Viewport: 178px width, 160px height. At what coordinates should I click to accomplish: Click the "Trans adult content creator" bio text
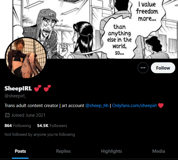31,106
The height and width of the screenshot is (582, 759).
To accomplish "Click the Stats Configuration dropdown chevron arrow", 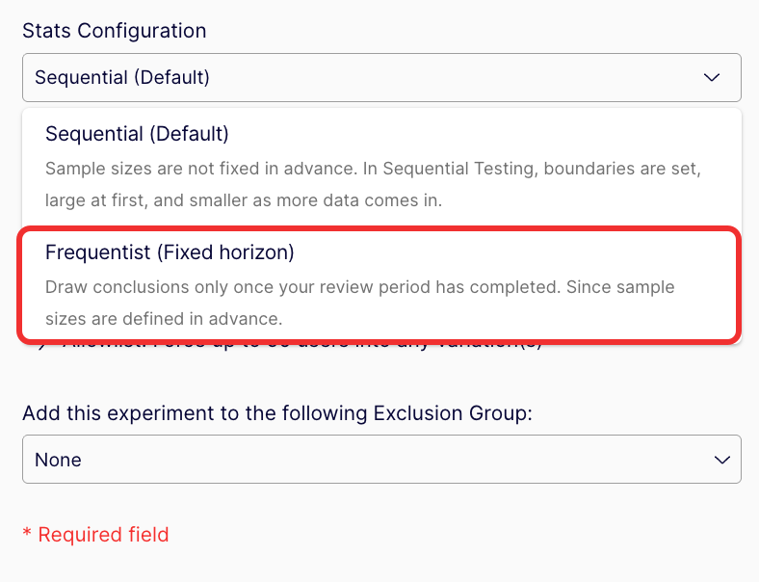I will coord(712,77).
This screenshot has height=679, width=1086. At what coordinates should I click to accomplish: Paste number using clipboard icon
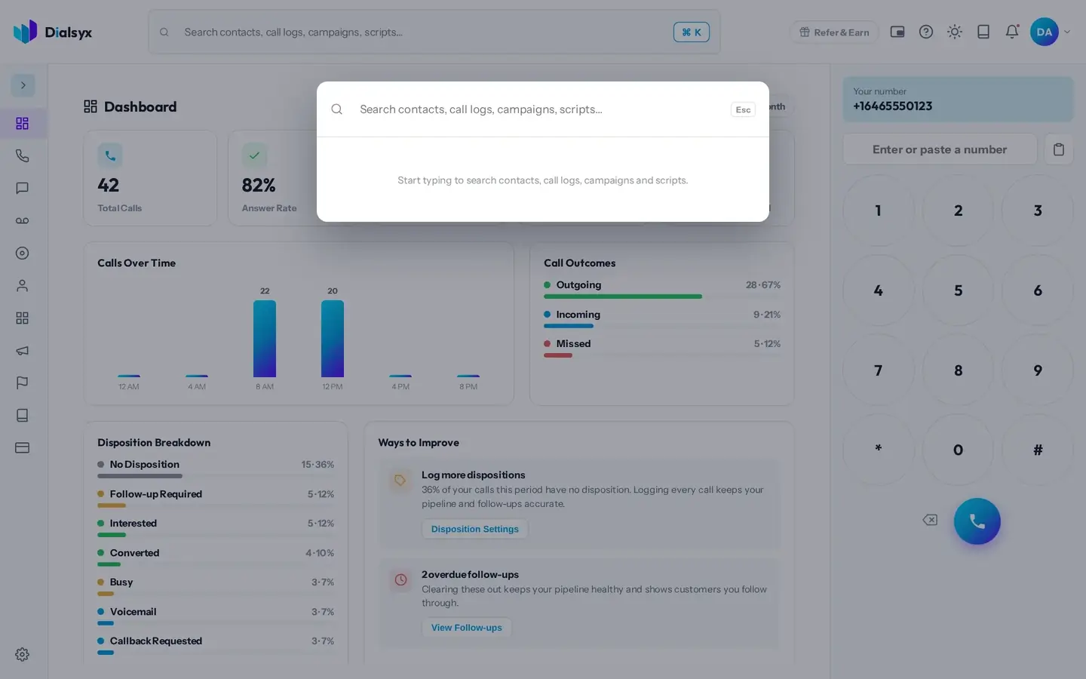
····················
* _Work to complete_: From the data above, state how many lines hold the string "screenshot", and give the number without other words.

* _Exercise output_: 2